[Saved entries]

──────────────────────────────

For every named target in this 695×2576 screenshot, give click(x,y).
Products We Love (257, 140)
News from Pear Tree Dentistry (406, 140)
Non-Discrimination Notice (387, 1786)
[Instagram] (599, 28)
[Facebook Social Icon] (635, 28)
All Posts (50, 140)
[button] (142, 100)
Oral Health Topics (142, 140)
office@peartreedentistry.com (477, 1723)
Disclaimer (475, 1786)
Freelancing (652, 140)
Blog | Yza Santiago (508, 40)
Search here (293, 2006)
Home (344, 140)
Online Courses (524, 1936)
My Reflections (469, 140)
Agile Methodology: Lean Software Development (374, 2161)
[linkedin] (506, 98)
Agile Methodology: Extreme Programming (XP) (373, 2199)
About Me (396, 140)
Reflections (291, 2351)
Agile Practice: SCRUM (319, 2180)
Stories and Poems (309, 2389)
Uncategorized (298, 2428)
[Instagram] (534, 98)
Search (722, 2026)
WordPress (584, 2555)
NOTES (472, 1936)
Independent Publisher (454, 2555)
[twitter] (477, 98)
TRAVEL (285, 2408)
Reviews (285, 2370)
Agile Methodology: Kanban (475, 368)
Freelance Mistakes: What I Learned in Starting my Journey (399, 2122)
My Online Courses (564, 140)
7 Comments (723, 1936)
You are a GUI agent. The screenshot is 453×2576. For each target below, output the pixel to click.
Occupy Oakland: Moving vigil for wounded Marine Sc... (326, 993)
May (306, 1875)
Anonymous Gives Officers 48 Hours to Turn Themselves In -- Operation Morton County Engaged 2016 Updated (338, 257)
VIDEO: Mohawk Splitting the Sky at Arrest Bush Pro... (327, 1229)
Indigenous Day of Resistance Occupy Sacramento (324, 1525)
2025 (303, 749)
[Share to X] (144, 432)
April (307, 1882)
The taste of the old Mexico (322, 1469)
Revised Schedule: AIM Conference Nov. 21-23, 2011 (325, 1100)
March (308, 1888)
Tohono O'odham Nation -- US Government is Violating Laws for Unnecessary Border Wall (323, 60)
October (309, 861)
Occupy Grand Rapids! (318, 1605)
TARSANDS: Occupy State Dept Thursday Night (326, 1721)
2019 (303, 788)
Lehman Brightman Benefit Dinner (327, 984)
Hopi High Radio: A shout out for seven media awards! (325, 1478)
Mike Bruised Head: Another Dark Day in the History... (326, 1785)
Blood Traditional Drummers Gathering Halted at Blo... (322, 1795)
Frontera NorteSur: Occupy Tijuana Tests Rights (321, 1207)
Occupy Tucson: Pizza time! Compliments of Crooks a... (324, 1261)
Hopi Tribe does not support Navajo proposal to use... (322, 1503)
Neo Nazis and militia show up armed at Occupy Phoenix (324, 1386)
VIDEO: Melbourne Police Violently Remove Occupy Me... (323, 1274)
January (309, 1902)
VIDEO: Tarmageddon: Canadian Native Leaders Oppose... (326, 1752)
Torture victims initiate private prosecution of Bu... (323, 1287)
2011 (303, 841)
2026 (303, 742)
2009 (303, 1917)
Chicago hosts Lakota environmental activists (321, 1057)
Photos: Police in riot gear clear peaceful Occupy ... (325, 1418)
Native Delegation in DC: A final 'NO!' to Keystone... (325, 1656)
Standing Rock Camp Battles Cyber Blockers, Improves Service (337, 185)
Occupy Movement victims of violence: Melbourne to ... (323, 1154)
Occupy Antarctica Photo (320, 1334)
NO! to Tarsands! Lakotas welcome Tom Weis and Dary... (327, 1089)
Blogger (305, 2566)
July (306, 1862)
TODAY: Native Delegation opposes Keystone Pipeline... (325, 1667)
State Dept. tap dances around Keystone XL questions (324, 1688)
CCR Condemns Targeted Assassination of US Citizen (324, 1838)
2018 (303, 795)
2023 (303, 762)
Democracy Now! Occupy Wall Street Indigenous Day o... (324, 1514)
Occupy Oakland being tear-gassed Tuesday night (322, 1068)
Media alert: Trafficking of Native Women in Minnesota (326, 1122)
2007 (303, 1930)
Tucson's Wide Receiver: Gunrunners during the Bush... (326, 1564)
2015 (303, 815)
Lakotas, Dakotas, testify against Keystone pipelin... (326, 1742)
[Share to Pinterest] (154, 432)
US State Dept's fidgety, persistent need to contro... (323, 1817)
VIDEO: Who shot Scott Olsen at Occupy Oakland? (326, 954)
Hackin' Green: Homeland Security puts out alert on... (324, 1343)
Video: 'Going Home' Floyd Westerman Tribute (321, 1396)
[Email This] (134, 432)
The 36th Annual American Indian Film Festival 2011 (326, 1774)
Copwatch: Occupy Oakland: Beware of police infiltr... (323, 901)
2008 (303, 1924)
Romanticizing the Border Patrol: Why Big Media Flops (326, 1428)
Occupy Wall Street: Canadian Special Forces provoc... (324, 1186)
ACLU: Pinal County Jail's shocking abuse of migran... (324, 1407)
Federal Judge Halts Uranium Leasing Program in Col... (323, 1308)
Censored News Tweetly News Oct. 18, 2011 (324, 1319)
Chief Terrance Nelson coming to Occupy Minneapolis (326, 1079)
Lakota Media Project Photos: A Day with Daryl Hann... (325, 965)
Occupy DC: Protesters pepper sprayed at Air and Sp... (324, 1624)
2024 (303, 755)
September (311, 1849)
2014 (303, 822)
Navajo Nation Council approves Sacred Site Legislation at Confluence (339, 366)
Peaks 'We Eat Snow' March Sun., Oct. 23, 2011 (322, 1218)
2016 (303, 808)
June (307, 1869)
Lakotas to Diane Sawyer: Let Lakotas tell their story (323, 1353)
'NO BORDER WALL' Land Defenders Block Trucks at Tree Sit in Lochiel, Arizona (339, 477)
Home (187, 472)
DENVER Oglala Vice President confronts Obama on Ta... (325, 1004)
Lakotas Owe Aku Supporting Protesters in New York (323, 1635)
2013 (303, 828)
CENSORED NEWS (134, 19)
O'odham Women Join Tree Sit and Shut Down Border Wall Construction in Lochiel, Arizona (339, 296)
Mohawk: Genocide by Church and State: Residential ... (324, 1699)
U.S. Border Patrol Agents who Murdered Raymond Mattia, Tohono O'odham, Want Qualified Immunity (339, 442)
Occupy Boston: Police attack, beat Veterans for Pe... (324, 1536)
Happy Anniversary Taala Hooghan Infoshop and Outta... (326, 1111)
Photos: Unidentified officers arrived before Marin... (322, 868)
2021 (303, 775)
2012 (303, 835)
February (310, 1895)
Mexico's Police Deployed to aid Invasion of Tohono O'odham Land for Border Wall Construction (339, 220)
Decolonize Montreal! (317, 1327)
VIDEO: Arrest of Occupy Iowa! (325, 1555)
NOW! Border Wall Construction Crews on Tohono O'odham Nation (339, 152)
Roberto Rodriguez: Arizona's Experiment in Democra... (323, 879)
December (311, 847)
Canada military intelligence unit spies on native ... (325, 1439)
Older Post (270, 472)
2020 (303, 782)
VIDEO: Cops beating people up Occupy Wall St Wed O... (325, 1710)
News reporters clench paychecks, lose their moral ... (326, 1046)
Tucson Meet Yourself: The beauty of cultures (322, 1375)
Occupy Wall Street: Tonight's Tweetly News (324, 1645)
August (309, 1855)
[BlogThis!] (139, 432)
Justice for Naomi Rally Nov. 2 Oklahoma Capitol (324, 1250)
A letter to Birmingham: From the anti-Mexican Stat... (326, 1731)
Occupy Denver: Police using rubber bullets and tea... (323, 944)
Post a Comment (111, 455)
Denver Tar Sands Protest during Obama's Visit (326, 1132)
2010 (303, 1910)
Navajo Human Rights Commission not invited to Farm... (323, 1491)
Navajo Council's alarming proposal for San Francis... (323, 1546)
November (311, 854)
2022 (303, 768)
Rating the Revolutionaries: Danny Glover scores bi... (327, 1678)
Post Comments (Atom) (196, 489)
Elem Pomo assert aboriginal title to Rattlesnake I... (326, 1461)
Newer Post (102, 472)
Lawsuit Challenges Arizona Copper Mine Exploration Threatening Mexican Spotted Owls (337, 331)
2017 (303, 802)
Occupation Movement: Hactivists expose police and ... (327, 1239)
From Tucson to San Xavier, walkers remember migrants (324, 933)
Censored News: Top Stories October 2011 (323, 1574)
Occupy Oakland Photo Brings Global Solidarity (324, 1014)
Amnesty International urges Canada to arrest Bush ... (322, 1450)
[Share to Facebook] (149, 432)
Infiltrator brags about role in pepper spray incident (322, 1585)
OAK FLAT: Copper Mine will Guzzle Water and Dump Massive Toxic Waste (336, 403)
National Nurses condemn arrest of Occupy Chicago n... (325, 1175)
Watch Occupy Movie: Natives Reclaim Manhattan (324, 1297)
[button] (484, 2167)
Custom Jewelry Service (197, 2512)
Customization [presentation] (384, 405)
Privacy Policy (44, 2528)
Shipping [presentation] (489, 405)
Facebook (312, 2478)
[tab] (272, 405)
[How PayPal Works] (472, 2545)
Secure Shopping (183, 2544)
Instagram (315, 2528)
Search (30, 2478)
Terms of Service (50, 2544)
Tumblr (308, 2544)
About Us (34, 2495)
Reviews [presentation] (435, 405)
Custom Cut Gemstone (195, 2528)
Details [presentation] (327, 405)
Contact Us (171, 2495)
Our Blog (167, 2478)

──────────────────────────────

When the line with "Photos: Police in" is reached in the data above, begin copying, and stop after the line with "June (307, 1869)"; copy each line exactly, both ends included.

Photos: Police in riot gear clear peaceful Occupy ... (325, 1418)
Native Delegation in DC: A final 'NO!' to Keystone... (325, 1656)
Standing Rock Camp Battles Cyber Blockers, Improves Service (337, 185)
Occupy Movement victims of violence: Melbourne to ... (323, 1154)
Occupy Antarctica Photo (320, 1334)
NO! to Tarsands! Lakotas welcome Tom Weis and Dary... (327, 1089)
Blogger (305, 2566)
July (306, 1862)
TODAY: Native Delegation opposes Keystone Pipeline... (325, 1667)
State Dept. tap dances around Keystone XL questions (324, 1688)
CCR Condemns Targeted Assassination of US Citizen (324, 1838)
2018 (303, 795)
2023 (303, 762)
Democracy Now! Occupy Wall Street Indigenous Day o... (324, 1514)
Occupy Oakland being tear-gassed Tuesday night (322, 1068)
Media alert: Trafficking of Native Women in Minnesota (326, 1122)
2007 (303, 1930)
Tucson's Wide Receiver: Gunrunners during the Bush... (326, 1564)
2015 (303, 815)
Lakotas, Dakotas, testify against Keystone pipelin... (326, 1742)
[Share to Pinterest] (154, 432)
US State Dept's fidgety, persistent need to contro... (323, 1817)
VIDEO: Who shot Scott Olsen at Occupy Oakland? (326, 954)
Hackin' Green: Homeland Security puts out alert on... (324, 1343)
Video: 'Going Home' Floyd Westerman Tribute (321, 1396)
[Email This] (134, 432)
The 36th Annual American Indian Film Festival 2011 (326, 1774)
Copwatch: Occupy Oakland: Beware of police infiltr... (323, 901)
2008 (303, 1924)
Romanticizing the Border Patrol: Why Big Media Flops (326, 1428)
Occupy Wall Street: Canadian Special Forces provoc... (324, 1186)
ACLU: Pinal County Jail's shocking abuse of migran... (324, 1407)
Federal Judge Halts Uranium Leasing Program in Col... (323, 1308)
Censored News Tweetly News Oct. 18, 2011 (324, 1319)
Chief Terrance Nelson coming to Occupy Minneapolis (326, 1079)
Lakota Media Project Photos: A Day with Daryl Hann... (325, 965)
Occupy DC: Protesters pepper sprayed at Air and Sp... (324, 1624)
2024 (303, 755)
September (311, 1849)
2014 (303, 822)
Navajo Nation Council approves Sacred Site Legislation at Confluence (339, 366)
Peaks 'We Eat Snow' March Sun., Oct. 23, 2011 (322, 1218)
2016 (303, 808)
June (307, 1869)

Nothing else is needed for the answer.